As described above, according to the present invention, a protection diode is formed by a Schottky barrier diode with a bonding pad aluminum electrode and an N-type epitaxial layer biased by a power supply voltage. However, even if a plurality of P-type diffusion regions are connected to the bonding pad aluminum electrode for clamping by the forward voltage of the Schottky barrier diode, malfunctions such as destruction and parasitic effects occur. Therefore, there is no need to insulate and separate only these P-type diffusion regions, so that the chip size can be reduced.

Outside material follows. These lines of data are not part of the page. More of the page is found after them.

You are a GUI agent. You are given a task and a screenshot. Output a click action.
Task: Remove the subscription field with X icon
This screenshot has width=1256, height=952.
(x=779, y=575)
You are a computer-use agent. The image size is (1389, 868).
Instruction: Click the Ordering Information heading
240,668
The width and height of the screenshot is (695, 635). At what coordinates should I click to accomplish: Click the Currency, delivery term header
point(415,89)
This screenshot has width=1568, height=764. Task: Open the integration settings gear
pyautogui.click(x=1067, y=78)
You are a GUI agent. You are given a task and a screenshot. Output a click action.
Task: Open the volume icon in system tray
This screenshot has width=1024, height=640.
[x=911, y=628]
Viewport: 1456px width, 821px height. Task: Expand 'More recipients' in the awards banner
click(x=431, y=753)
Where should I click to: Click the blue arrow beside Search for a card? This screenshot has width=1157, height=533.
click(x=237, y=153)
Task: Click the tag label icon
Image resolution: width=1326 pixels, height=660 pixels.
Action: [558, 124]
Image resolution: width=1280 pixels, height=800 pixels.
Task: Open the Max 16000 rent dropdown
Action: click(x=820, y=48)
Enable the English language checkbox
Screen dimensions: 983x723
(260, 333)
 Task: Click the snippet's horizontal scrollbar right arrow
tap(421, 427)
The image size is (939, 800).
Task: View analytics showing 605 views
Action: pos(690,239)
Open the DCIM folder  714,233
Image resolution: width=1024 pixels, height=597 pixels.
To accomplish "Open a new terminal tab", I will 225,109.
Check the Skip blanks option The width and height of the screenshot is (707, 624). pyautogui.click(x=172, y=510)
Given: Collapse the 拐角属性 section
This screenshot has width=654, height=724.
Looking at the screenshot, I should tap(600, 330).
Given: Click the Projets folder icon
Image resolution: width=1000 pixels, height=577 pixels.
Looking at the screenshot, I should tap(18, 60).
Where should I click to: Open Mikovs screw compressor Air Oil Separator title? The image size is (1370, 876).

[Brief description of the drawings]

FIG. 1 is a sectional view of a semiconductor chip showing one embodiment of the present invention, FIG. 2 is an equivalent circuit diagram thereof, FIG. 3 is a sectional view of a semiconductor chip showing an embodiment of the prior art, and FIG. FIG. 3 is an equivalent circuit diagram of a parasitic transistor generated when the bonding pad aluminum electrode rises above a power supply voltage. 1 ... Aluminum electrode for bonding pad, 2 ... Insulating film, 3 ... P ⁺ type isolation region, 4 ... N type epitaxial layer region, 5 ... N ⁺ type high concentration buried layer region, 6 ... P Type semiconductor substrate, 7 N ⁺ type high concentration diffusion region, 8 Aluminum electrode for power supply voltage (collector), 9 P type diffusion region, 10
Other electrodes of the P-type diffusion region, 11: Base electrode, 12: Emitter electrode.

Claims (1)

(57) [Claims] An element region defined by an isolation region selectively provided from the surface of the opposite conductivity type epitaxial layer on the semiconductor substrate to the one conductivity type semiconductor substrate; A first conductivity type diffusion region serving as a base of a bipolar transistor selectively provided on a layer surface; an input electrode connected to the one conductivity type diffusion region and formed on the opposite conductivity type epitaxial layer; A power supply voltage electrode for supplying a power supply voltage to the conductive type epitaxial layer, the reverse conductive type epitaxial layer and the input electrode constitute a Schottky barrier diode, and the Schottky barrier diode is connected to the input electrode. A semiconductive device that conducts when a voltage higher than a power supply voltage is applied and clamps the voltage of the input electrode. Integrated circuit device.